Task instructions
Read the data and repeat it in full, exactly.

Study material
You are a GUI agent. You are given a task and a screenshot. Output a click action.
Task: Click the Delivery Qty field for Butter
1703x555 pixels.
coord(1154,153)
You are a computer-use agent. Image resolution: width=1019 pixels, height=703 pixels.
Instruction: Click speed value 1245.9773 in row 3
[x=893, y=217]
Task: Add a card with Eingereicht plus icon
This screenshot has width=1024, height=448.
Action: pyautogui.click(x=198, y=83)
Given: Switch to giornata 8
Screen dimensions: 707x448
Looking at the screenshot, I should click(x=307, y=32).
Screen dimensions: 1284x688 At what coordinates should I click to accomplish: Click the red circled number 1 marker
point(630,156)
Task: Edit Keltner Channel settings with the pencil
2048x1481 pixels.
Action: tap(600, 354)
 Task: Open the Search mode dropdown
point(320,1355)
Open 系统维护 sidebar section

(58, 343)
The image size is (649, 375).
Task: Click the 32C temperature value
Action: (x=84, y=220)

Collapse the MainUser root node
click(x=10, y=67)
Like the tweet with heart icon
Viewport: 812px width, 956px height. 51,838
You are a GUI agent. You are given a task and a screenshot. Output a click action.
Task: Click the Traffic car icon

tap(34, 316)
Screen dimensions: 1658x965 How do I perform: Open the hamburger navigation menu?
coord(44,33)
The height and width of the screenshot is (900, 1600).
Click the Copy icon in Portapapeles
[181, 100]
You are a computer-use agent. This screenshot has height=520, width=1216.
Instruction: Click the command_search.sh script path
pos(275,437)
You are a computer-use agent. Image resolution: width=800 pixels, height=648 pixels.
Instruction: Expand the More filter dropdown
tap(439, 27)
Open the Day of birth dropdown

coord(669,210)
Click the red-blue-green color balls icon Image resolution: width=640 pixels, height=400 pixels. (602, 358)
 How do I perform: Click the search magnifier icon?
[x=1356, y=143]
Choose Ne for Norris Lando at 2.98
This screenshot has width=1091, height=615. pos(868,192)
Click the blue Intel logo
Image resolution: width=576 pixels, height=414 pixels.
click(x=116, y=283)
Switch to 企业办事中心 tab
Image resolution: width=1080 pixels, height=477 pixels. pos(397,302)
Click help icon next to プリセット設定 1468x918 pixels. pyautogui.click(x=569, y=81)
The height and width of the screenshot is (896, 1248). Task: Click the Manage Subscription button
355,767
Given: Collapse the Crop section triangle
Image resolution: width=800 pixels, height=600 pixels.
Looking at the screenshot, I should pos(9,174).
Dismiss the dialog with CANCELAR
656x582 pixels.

Written answer
You are a GUI agent. You are given a task and a screenshot. Output a click action.
Task: Click the Delivery Qty field for Butter
1703x555 pixels.
coord(1154,153)
You are a computer-use agent. Image resolution: width=1019 pixels, height=703 pixels.
Instruction: Click speed value 1245.9773 in row 3
[x=893, y=217]
Task: Add a card with Eingereicht plus icon
This screenshot has width=1024, height=448.
Action: pyautogui.click(x=198, y=83)
Given: Switch to giornata 8
Screen dimensions: 707x448
Looking at the screenshot, I should click(x=307, y=32).
Screen dimensions: 1284x688 At what coordinates should I click to accomplish: Click the red circled number 1 marker
point(630,156)
Task: Edit Keltner Channel settings with the pencil
2048x1481 pixels.
Action: tap(600, 354)
 Task: Open the Search mode dropdown
point(320,1355)
Open 系统维护 sidebar section

(58, 343)
The image size is (649, 375).
Task: Click the 32C temperature value
Action: (x=84, y=220)

Collapse the MainUser root node
click(x=10, y=67)
Like the tweet with heart icon
Viewport: 812px width, 956px height. 51,838
You are a GUI agent. You are given a task and a screenshot. Output a click action.
Task: Click the Traffic car icon

tap(34, 316)
Screen dimensions: 1658x965 How do I perform: Open the hamburger navigation menu?
coord(44,33)
The height and width of the screenshot is (900, 1600).
Click the Copy icon in Portapapeles
[181, 100]
You are a computer-use agent. This screenshot has height=520, width=1216.
Instruction: Click the command_search.sh script path
pos(275,437)
You are a computer-use agent. Image resolution: width=800 pixels, height=648 pixels.
Instruction: Expand the More filter dropdown
tap(439, 27)
Open the Day of birth dropdown

coord(669,210)
Click the red-blue-green color balls icon Image resolution: width=640 pixels, height=400 pixels. (602, 358)
 How do I perform: Click the search magnifier icon?
[x=1356, y=143]
Choose Ne for Norris Lando at 2.98
This screenshot has width=1091, height=615. pos(868,192)
Click the blue Intel logo
Image resolution: width=576 pixels, height=414 pixels.
click(x=116, y=283)
Switch to 企业办事中心 tab
Image resolution: width=1080 pixels, height=477 pixels. pos(397,302)
Click help icon next to プリセット設定 1468x918 pixels. pyautogui.click(x=569, y=81)
The height and width of the screenshot is (896, 1248). Task: Click the Manage Subscription button
355,767
Given: Collapse the Crop section triangle
Image resolution: width=800 pixels, height=600 pixels.
Looking at the screenshot, I should pos(9,174).
Dismiss the dialog with CANCELAR
656x582 pixels.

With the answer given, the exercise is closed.